Read Lost Causes Online

Authors: Mia Marshall

Lost Causes (8 page)

I stepped around the pit, putting at least ten feet between me and its edge.

About five hundred feet in the distance, the hill sloped upward again, but until then it was a perfectly flat surface. The grave only took up about ten feet of that area. The rest was hard red rock. Luke said the first magic kept people, but there was nothing to support his story. There were no buildings, no structures of any kind where these people would have lived.

I walked across the flat surface, then returned in widening circles that allowed me to explore every foot of the space.

“Mac,” I pointed at a square of charred ground, about fifteen feet long on each side.

“A building?” He knelt and ran his hand along the ground, then sniffed his fingers. “Burned.”

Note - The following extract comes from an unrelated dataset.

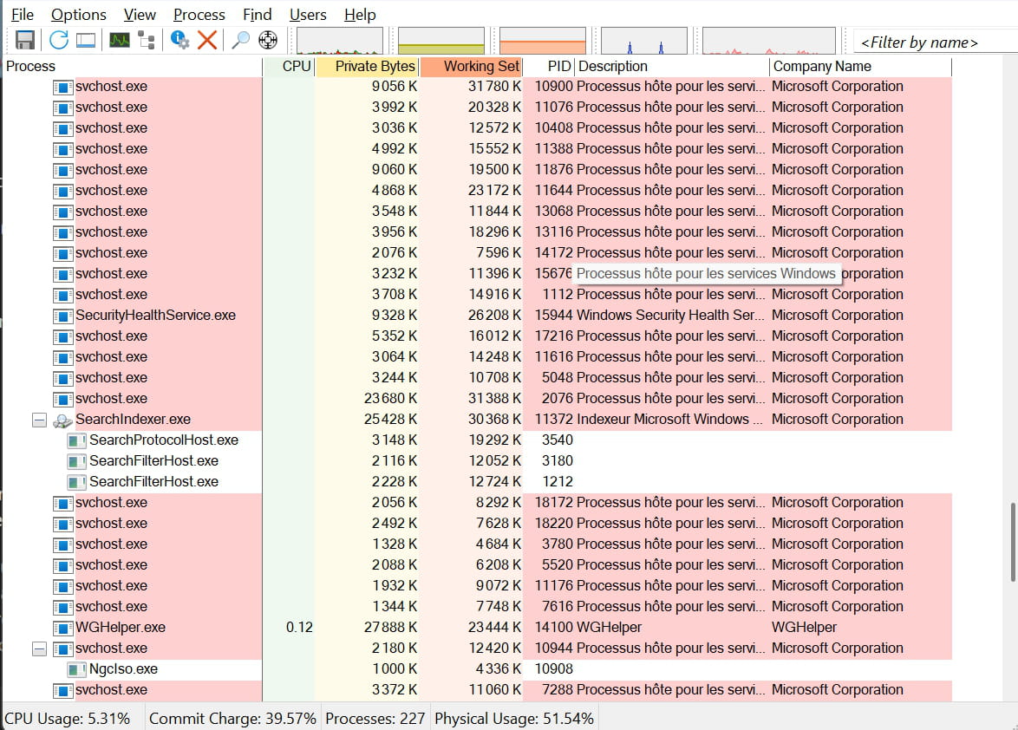
Task: Select the WGHelper.exe process row
Action: (121, 628)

My fire already knew that. Perhaps Luke had told us the truth, or at least some version of it.

Mac walked ahead of me, staring at the ground. “There was another here, also burned. The marks are about the same age.”

“You picking up any scents?” My senses were as limited as any human’s. With the stench of decaying flesh filling my nostrils, I was doing my best not to inhale at all.

Mac lifted his head and took a long breath, pulling air deeply into his lungs. His tanned skin paled. He wasn’t immune to the smell of death. “Ashes. Small animals. And ozone.” He glanced up at the clear sky and shivered. “Is there supposed to be a storm?”

I felt it then. Icy fingers trailing along my arm, cold breath against my neck.

Mac lurched forwards, pulled by invisible puppet strings.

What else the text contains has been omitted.